The TEA Project doesn’t have to perform this extra step of having to stop and take stock. Using the time stamps from navigation satellites under watch of hardware attestation, our strong consistency state machine can achieve continuous state updates at a small synchronization cost. The TEA Project is continuous as it has no concept of blocks, and it’s able to sync nodes at very little cost as it has no PoW puzzles to solve.
- It is not necessary for all nodes to periodically reach a consensus on the latest block. But in order to ensure that most replications can be synchronized to a consistent state, the TEA Project’s state machine requires a short waiting queue due to network latency. For example, an earlier timestamped transaction may arrive to a node after other later transactions due to issues with network traffic. But eventually all nodes will have the same transaction order.
- When more than 50% of nodes can no longer adjust the order transactions in the queue, these transactions becomes immutable and are then sent to the state machine for processing. This is called the conveyor belt algorithm and ensures that the state machine will eventually reach strong consistency. A similar consensus model that also uses physical time for sharding and is able to achieve large-capacity processing is Google Spanner.

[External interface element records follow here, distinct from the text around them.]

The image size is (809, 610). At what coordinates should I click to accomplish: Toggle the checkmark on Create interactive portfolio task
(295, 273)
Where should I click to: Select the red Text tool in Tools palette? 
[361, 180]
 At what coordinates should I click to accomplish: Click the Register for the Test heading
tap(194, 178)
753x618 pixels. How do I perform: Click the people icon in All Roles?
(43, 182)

The Eventually Consistent CRDT Database
For apps that can tolerate short-term inconsistency but still eventually achieve consistency, the ideal is the CRDT algorithm. CRDT (conflcit-free replication data type) allows conflict-free mergers between different replications and ultimately achieves network-wide consistency. In fact, the business logic of most apps can tolerate short-term inconsistencies to achieve both decentralization and efficiency, which is why we can use an OrbitDB database to track these short-term changes. A typical example of a traditional cloud app that deals with this issue gracefully is Google Docs.
The TEA Project uses CRDT databases because CRDT is cheap and fast.

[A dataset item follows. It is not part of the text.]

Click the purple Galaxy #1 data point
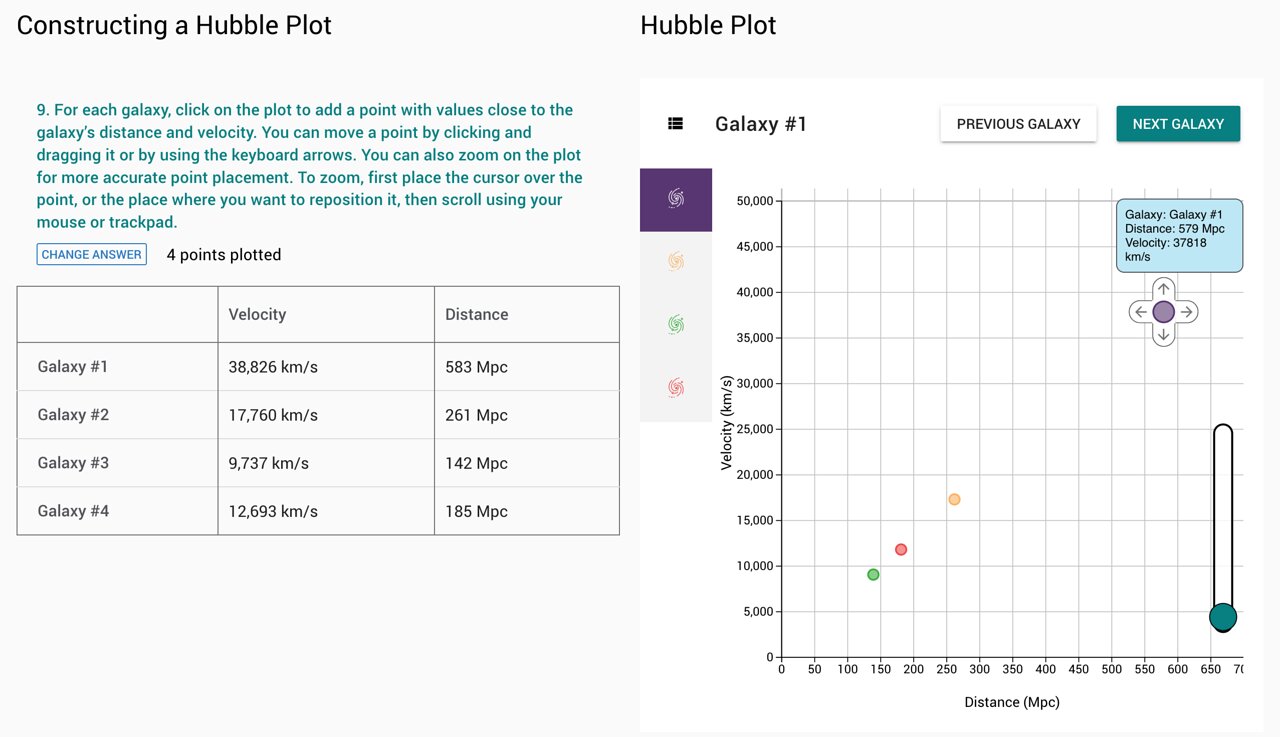1280x737 pixels. 1163,312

- CRDT is fast as it has no time delay and doesn’t wait for others. Allowances are made for new transaction reports which are added non-destructively. This is in contrast to the TEA Project’s strong consistency state machine which must wait a minimum amount of time for confirmation.
- CRDT storage cost is cheap, relying on IPFS for decentralized hard drive storage instead of the more expensive RAM storage.
In our sample application TEA Party, all application logic that is separate from any logic requiring billing is stored in an OrbitDb database using CRDT (for example, the message list). Using CRDT, the host nodes provided by the respective miners do not need to interact with each other. Other miner nodes will achieve strong consistency eventually on their own, which can also ensure that users can communicate with each other quickly. If a user deletes a message from the TEA Party app, some nodes will delete this withdrawn message immediately while other nodes will be a little late due to network delays. In fact, all the instant messaging applications based on internet cloud computing we currently use also deal with the same inconsistencies when sent messages are withdrawn by users. This will not be alarming to users as everyone is used to the same minor inconsistencies when using traditional cloud apps.